El Consejo de Ministros ha aprobado este viernes un nuevo paquete de medidas para corregir el desequilibrio estructural y permanente que presentan las pensiones públicas. La reforma que ha presentado la ministra de Empleo, Fátima Báñez, consiste en restringir la jubilación anticipada y parcial de tres maneras: elevando el umbral mínimo desde los 61 a los 63 años, exigiendo 35 años de cotización y reduciendo aún más la cuantía de la pensión.
De este modo, el Gobierno pretende ahorrar unos 5.000 millones de euros de aquí a 2027. Es decir, apenas 350 millones al año de los 110.000 millones que, en total, cuestan las pensiones públicas al contribuyente. Resulta evidente, por tanto, que tales limitaciones en ningún caso solventarán la insostenibilidad de la Seguridad Social a corto o medio plazo. Tan sólo suponen un parche más para mantener en pie un edificio cuyos cimientos son de barro. En este sentido, ni el retraso de la edad de jubilación general a los 67 años, ni el aumento del período de cotización ni, mucho menos, la restricción de la jubilación anticipada y parcial lograrán enderezar un sistema condenado al más absoluto fracaso.

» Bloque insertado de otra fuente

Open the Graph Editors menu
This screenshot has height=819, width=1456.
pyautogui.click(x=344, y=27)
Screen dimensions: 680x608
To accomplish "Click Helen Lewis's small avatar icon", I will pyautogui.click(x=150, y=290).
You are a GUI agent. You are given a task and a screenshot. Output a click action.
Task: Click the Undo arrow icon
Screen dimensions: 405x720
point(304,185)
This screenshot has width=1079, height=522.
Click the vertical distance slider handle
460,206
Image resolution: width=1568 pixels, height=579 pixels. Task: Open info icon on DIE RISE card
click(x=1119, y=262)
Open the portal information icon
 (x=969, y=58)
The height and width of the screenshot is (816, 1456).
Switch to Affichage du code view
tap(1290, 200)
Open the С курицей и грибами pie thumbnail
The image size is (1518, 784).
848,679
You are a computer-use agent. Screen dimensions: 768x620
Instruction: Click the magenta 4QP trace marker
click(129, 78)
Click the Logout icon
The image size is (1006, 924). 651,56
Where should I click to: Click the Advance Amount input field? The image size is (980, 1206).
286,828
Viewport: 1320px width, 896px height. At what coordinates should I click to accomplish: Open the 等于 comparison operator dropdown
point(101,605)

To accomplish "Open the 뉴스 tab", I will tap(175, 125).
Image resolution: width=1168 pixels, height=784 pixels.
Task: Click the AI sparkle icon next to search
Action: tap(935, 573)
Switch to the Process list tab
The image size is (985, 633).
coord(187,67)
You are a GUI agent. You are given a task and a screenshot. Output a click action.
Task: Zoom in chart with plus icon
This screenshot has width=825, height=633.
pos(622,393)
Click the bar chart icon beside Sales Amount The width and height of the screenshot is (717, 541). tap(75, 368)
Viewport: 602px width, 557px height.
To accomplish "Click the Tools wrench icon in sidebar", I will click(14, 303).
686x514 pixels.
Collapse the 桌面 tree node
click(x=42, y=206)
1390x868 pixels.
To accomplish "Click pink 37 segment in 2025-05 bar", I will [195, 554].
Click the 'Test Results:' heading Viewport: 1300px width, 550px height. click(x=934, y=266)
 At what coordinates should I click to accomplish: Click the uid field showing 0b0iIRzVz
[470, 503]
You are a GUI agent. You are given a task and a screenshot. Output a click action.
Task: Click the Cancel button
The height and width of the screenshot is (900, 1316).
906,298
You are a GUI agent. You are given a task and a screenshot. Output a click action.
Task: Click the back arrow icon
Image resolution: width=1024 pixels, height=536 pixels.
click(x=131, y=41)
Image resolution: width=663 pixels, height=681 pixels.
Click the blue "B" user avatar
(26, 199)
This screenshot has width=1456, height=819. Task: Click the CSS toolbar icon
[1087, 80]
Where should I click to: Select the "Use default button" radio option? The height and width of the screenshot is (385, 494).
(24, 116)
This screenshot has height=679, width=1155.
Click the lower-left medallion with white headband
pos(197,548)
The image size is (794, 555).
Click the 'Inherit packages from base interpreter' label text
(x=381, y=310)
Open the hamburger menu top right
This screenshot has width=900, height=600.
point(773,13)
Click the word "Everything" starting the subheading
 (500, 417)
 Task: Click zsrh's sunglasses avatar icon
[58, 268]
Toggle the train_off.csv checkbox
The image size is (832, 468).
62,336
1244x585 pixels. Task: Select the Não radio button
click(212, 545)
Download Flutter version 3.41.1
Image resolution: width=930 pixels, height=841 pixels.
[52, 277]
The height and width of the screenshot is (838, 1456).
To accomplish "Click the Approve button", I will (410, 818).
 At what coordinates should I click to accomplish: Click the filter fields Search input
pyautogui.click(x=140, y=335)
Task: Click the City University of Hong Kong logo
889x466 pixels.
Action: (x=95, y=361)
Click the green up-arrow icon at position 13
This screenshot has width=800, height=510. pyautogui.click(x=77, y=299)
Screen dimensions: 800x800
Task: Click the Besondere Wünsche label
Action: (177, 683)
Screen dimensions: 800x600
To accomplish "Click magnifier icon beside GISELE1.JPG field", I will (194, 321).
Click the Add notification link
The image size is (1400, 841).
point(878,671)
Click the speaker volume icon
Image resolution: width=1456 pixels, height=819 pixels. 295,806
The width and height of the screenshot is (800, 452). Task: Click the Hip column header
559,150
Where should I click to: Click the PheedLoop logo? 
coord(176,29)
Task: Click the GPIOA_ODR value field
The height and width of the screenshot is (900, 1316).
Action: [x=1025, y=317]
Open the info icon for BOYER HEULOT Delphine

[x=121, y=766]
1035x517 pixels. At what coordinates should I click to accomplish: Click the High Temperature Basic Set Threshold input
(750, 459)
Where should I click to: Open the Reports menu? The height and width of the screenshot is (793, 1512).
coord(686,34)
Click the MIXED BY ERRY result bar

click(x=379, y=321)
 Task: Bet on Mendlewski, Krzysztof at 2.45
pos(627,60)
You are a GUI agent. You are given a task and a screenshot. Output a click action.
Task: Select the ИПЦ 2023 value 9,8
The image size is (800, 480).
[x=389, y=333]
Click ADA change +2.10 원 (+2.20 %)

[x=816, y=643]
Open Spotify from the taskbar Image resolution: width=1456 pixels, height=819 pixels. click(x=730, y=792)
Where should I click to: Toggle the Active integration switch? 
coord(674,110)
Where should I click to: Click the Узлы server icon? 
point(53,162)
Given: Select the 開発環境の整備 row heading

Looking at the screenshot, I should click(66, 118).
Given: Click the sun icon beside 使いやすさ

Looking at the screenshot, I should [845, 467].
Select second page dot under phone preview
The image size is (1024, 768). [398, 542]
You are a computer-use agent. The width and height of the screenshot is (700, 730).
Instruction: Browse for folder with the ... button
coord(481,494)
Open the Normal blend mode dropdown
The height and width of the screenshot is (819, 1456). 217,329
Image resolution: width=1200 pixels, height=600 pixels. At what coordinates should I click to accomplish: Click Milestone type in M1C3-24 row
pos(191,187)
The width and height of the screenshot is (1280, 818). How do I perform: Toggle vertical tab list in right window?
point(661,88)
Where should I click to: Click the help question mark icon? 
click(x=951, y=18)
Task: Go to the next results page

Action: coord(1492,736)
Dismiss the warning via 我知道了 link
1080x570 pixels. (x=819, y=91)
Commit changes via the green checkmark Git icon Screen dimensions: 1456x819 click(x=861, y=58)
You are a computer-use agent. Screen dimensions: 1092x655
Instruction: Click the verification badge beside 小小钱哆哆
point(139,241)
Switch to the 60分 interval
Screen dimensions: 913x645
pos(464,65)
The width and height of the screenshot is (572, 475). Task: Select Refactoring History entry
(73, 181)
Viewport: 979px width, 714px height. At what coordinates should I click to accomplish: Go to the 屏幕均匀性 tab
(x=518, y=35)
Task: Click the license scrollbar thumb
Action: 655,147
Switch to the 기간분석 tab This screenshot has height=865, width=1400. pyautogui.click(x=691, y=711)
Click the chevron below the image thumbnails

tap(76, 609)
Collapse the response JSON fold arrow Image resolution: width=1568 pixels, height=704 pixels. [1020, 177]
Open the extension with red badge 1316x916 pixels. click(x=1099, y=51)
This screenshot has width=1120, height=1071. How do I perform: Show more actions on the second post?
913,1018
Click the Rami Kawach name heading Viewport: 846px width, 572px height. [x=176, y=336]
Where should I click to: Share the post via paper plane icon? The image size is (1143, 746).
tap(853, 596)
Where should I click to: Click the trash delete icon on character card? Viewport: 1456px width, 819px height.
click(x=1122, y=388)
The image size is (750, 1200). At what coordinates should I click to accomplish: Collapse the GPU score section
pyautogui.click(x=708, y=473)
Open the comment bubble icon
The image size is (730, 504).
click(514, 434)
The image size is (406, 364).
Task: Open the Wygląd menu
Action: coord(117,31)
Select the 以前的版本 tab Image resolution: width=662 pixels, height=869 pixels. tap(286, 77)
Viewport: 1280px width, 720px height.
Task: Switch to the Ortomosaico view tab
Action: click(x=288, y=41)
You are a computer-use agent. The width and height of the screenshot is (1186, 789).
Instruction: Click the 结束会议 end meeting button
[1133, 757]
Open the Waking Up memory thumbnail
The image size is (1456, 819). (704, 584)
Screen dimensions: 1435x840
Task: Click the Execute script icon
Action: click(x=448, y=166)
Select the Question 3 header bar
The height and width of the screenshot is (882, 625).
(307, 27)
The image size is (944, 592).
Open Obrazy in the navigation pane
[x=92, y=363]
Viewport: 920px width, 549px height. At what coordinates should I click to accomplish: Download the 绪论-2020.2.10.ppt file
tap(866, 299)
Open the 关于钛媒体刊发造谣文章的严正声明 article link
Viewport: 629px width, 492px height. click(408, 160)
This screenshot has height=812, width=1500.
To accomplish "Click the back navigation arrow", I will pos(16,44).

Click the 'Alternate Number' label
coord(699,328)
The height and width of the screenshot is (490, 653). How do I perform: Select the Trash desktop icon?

Resulta sorprendente que, pese a la incuestionable inviabilidad de la Seguridad Social, el Gobierno insista en tratar de convencer a la opinión pública de que las pensiones cuentan con unos "cimientos sólidos", cuando el modelo es retocado una y otra vez para evitar que colapse. Y es que la única receta que ofrece el Estado para mantener el actual sistema de reparto consiste en reducir las pensiones de forma progresiva y retrasar la edad de jubilación, al tiempo que mantiene unas cotizaciones sociales absolutamente confiscatorias y sigue subiendo los impuestos para sufragar las prestaciones no contributivas.
Por ello, es un error histórico que el Ejecutivo, ahora del PP y antes del PSOE, insista en sostener con pinzas un sistema que, en todo caso, condena a los pensionistas a un empobrecimiento creciente, a los trabajadores a un retiro cada vez más tardío y a las empresas a padecer una presión fiscal desproporcionada. La clave de este importante debate no estriba en cómo parchear un modelo que hace aguas por todos lados, sino en sustituir por completo el fracasado sistema de reparto por otro de capitalización, tal y como han hecho con resultados excelentes muchos países, como Chile, Suecia o buena parte de los encuadrados antaño en la Europa comunista.
La capitalización de las pensiones permitiría a los trabajadores decidir voluntariamente su edad de jubilación y garantizaría unas pensiones mucho más elevadas que las actuales prestaciones de cuasi subsistencia que impone el Estado, ya que cada trabajador ahorraría para su futuro retiro invirtiendo su dinero en activos capaces de generar una elevada rentabilidad. La clave no está en cuánto retrasar la edad de jubilación o en cómo recortar las futuras pensiones, como exige el sistema vigente, sino en cuándo afrontar con seriedad, realismo y de una vez por todas el imprescindible cambio de modelo.